1,3-Bis[3-(dimethylamino)propyl]urea
- Names: Preferred IUPAC name N,N′-Bis[3-(dimethylamino)propyl]urea

Identifiers
- CAS Number: 52338-87-1;
- 3D model (JSmol): Interactive image;
- ChemSpider: 94040;
- ECHA InfoCard: 100.052.584
- EC Number: 257-861-2;
- PubChem CID: 104163;
- UNII: 46AB57LR4N;
- CompTox Dashboard (EPA): DTXSID4068741 ;

Properties
- Chemical formula: C_{11}H_{26}N_{4}O
- Molar mass: 230.356 g·mol^{−1}
- Hazards: GHS labelling:
- Pictograms: GHS05: Corrosive GHS07: Exclamation mark
- Signal word: Danger
- Hazard statements: H318, H412
- Precautionary statements: P261, P264, P264+P265, P272, P273, P280, P302+P352, P305+P351+P338, P305+P354+P338, P317, P321, P333+P317, P337+P317, P362+P364, P501

= 1,3-Bis(3-(dimethylamino)propyl)urea =

Chemical compound

1,3-Bis[3-(dimethylamino)propyl]urea is an aliphatic organic chemical principally used as a curing agent in epoxy chemistry and a blowing agent in the polyurethane foam industry.
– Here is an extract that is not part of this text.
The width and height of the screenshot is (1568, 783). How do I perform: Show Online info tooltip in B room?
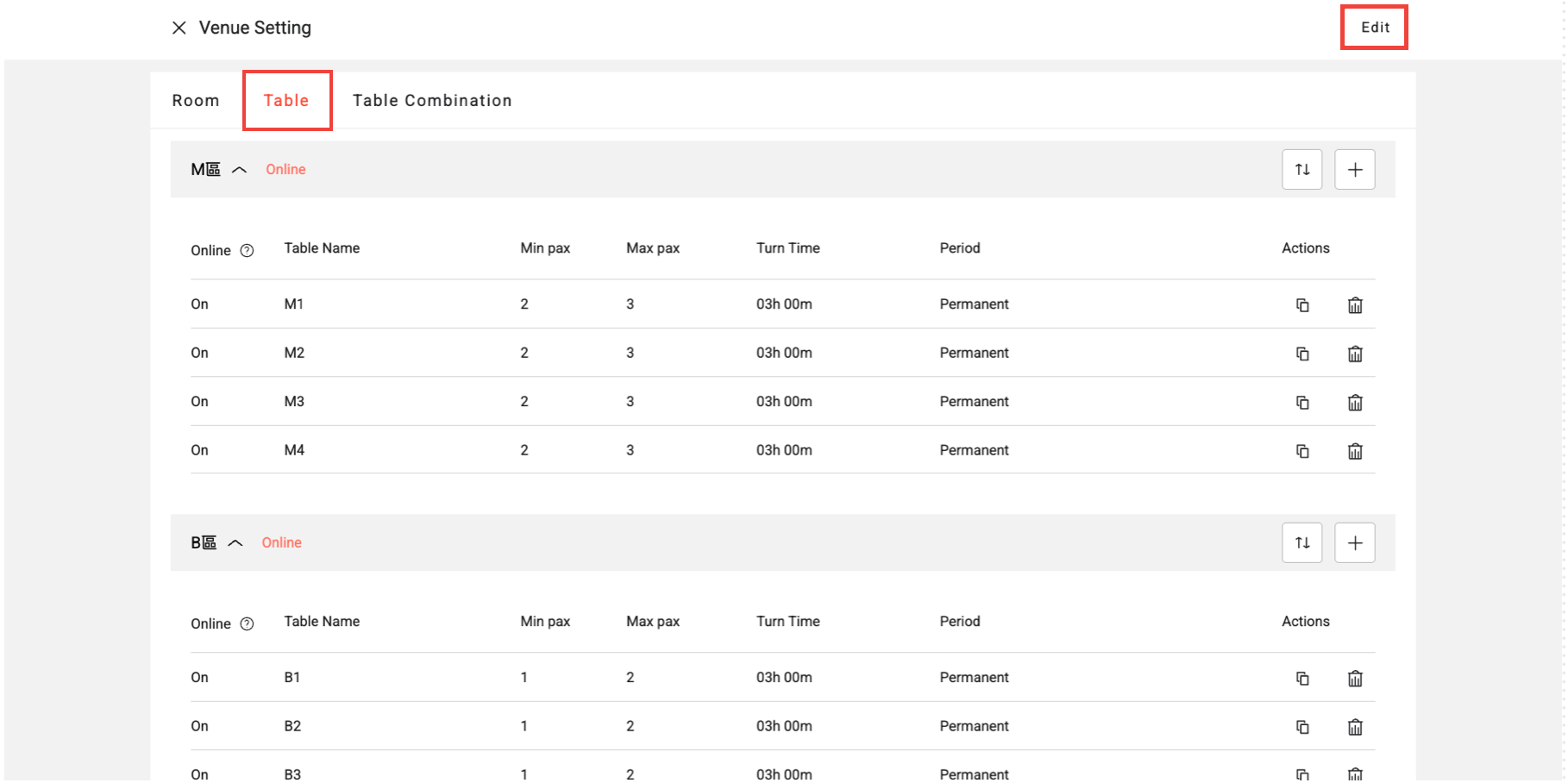pyautogui.click(x=247, y=624)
It is on TSCA and also on EINECS and thus REACH registered.

==Uses==

As the material has tertiary amine functionality, it finds use as a catalyst for polyurethane foam production.
The molecule has two secondary amines and thus can be used to cure epoxy resin based materials. Other uses include as a propellant and also blowing agents. The amine functionality allows it to be used as an intermediate to synthesize other compounds.